Was reading & had to comment! Well done to your DD! It's great that you took all those steps together too! She's super lucky to have such attentive parents xx

Pantsomime · 07/08/2019 00:32

Brill job OP your DDs confidence must be way higher than before/ well handled all of you.

Hazardtired · 07/08/2019 00:48

You handled this tricky situation beautifully and your DD has done you proud Flowers

Broken11Girl · 07/08/2019 02:43

These people are to put it mildly, not her friends. Sadly, there isn't much you can actually do. You can however support her.
I probably haven’t over the years helped matters greatly by not being wonderful at allowing my DC enough space to figure things out themselves. I’m not at all controlling but I do find it hard to not help them by over talking when there are problems. Sometimes silence on my part would have been better
This, and good on you fur recognising it.
Do not go in all guns blazing, you will only drive her closer to them.
Can you 'need her help' to cook a meal, clean etc? Or do an activity together? Do not bring the subject up. I'm much older and have been in a different way 'vulnerable' and have often wished my mother would just shut up and listen. It's amazing how teens, (and she is clearly emotionally much younger than 19 by the sound of it, more like 14/15?) open up when apparently occupied doing something alongside a trusted adult. Good luck.

Broken11Girl · 07/08/2019 02:47

Oh just saw your updates, great 👍

Mog6840 · 07/08/2019 02:59

Well done to to you and your DD for taking control of the situation & putting a stop to it.

Years ago by DBro was a victim of mate crime. He has mental health issues & is on the autistic spectrum. He ended up in a very intense controlling friendship with someone who befriended him after learning he had come into a significant inheritance. By the time we realised what was really going on Dbro had 'loaned' this person thousands of pounds and by the time the police got involved he couldn't be found.

I'd never even heard of mate crime before then. But unfortunately it's a real thing.

GirlRaisedInTheSouth · 07/08/2019 03:06

Yep, do what you can to get her out of this situation. It has nothing to do with her age, even if she was in her forties it would still be reasonable for a parent to intervene.

She sounds vulnerable and it DOES sound like they are grooming her in some way. You need to get to the bottom of it OP. Good luck and please let us know how you get on.

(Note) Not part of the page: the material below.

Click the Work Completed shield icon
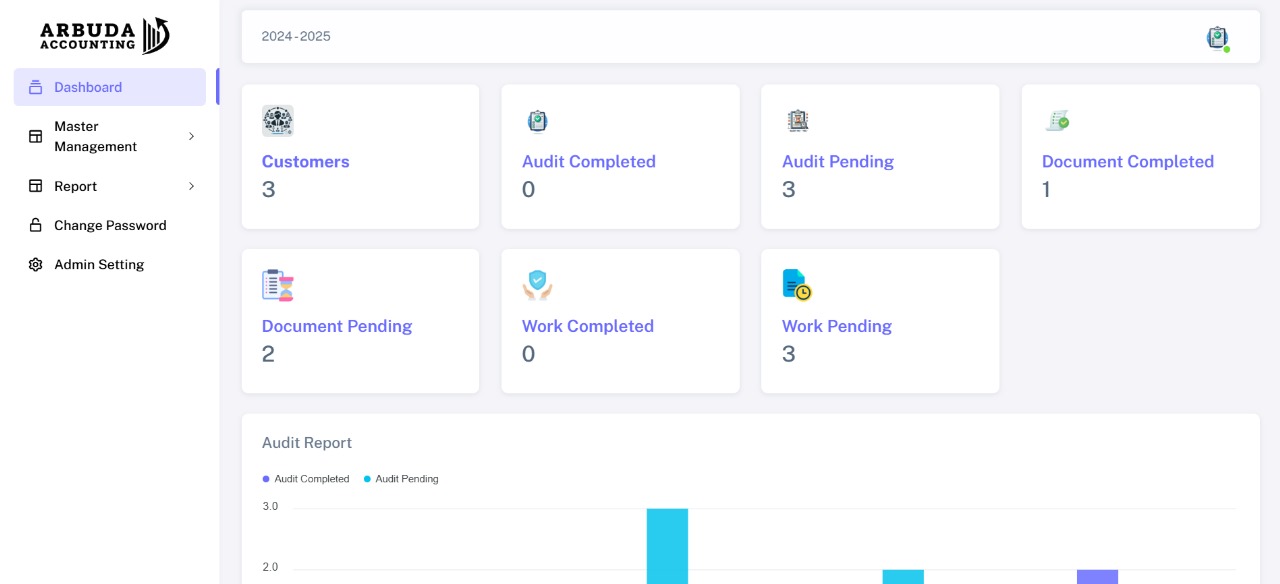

Feelingwalkedover · 07/08/2019 06:44

Excellent news op...really happy for you ,just read the full thread ,makes for thought provoking reading,I have 2 sons with asd ,the older one is desperate for a friend ,and I could see a situation like this happening to us ..massively helped me for the future your thread ,I will be alert for anything similar xx

Missingstreetlife · 07/08/2019 08:43

Well done op. For future reference, or anyone else in this situation. Your daughter is a vulnerable young person/adult. Therefore safeguarding in your local social services and local police could investigate and advise. Maybe a good idea to notify them anyway because these predators will have other victims. Not sure if the boyfriend is in the gang or also vulnerable, I would alert his family too, if police agree.